映画ライター・福本ジローによる、ハリウッドの大作から日本映画の小品までスポットを当てる新作映画専門批評サイト。

君に届け

otello2010-09-27

君に届け


ポイント ★★★*
監督 熊澤尚人
出演 多部未華子/三浦春馬/蓮佛美沙子/桐谷美玲/夏菜/青山はる/金井勇太/富田靖子/ARATA/勝村政信
ナンバー 231
批評 ネタばれ注意! 結末に触れています


うれしいのに苦悶の表情をし、友人を慮る余りかえって傷つけてしまう。誰かの役に立とうと善行を積んでいるのに、親しい友達がいなかったせいでズレたリアクションをしてしまう。そんな、まじめでひたむきなのにどこか調子を外しているヒロインを多部未華子が好演。見かけが暗くて要領が悪くても、自分の気持ちを言葉にしてきちんと伝える努力をすれば、必ず相手に届くことを彼女を通して物語は訴える。いじめられキャラを極めれば逆に周囲に恐れられるという発想がユニークだ。

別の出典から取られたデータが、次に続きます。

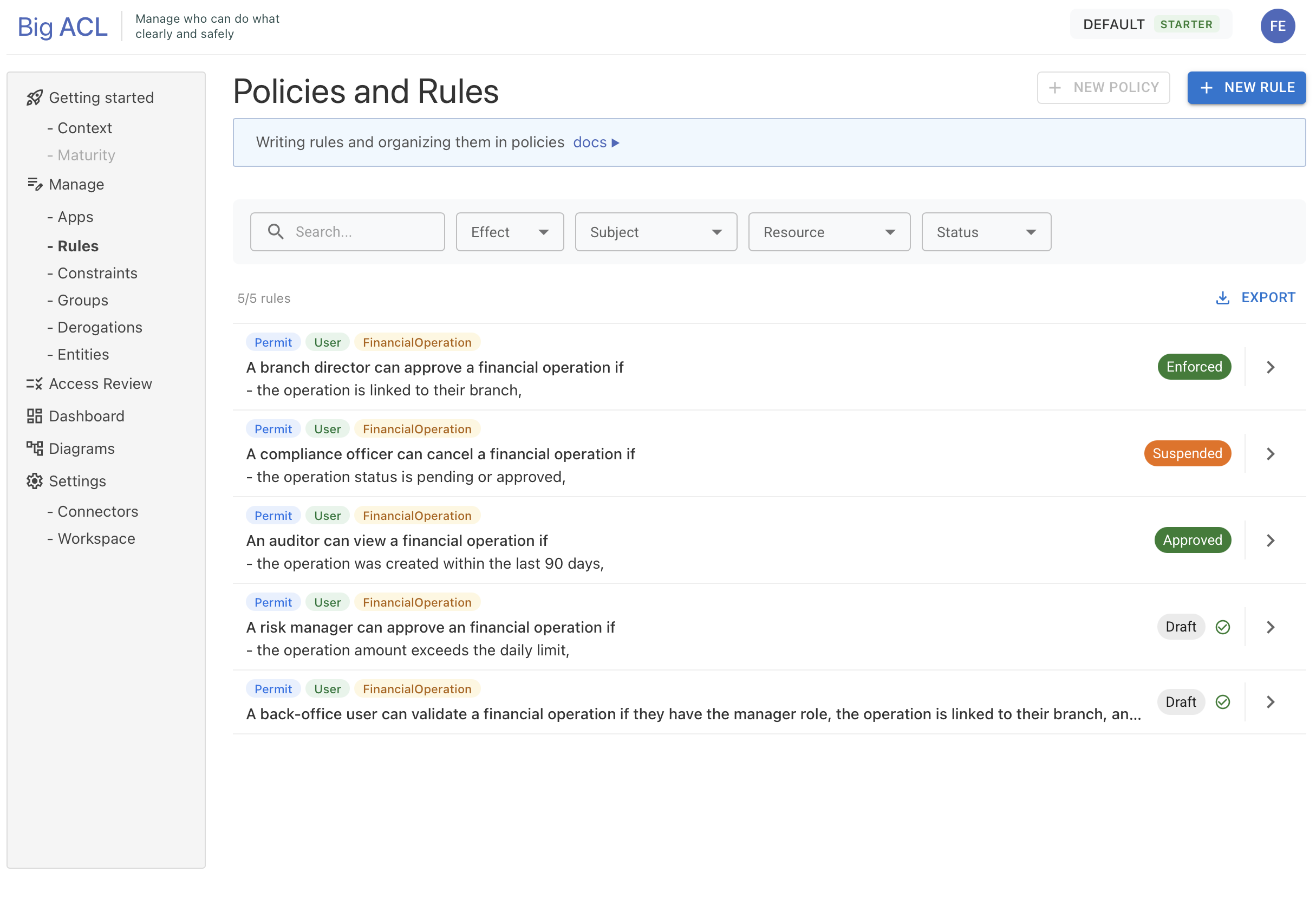
Task: Click the Dashboard grid icon
Action: point(35,416)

高校の入学式、爽子は風早と同じクラスになる。爽子はその外見から「3秒以上目を合わせると呪われる」とクラスメートから避けられていたが、彼女が人知れず掃除や花壇の手入れをしているのを知った風早だけは明るく接してくる。そしてふたりはお互いを意識し始める。

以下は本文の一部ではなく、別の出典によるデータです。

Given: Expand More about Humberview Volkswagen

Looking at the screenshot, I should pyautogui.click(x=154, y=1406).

爽子が「貞子」とあだ名されるきっかけに始まり、喜びを表現するのに恨みで歪んでいるように眉根を寄せ、肝試しのお化け役を自ら引き受けたりと、本人は真剣なだけに笑えるエピソードが満載。彼女の動機は私心や駆け引きがなくすべて純粋な善意。風早だけでなく千鶴やあやねといった仲間もできるが、そこでも友達づきあいの距離感がつかめずぎくしゃくしたりする。そのあたりの、爽子の「他人を思いやることはできても、他人の心まで思いやることができない不器用さ」が非常にコミカルに処理されていて、劇的な出来事はなくても日常のちょっとした情景をとらえた映像はウイットが効いていて洗練されている。


◆以下 結末に触れています◆


入学式の日に風早が取ってくれた髪に付いた桜の花弁を爽子は大切にしている。それは幸運の徴であり、風早への憧れのシンボル。秋から年末にかけてふたりの思いが接近するのに、またしても爽子は的外れな受け答えで風早に肩透かしをくらわす。ふたりの恋の行方はハッピーエンドと分かっていても、ついつい爽子がまたトンチンカンな対応をするのではとハラハラさせる。この爽子の持つ意外性が、最後まで不思議な幸福感をもたらしてくれた。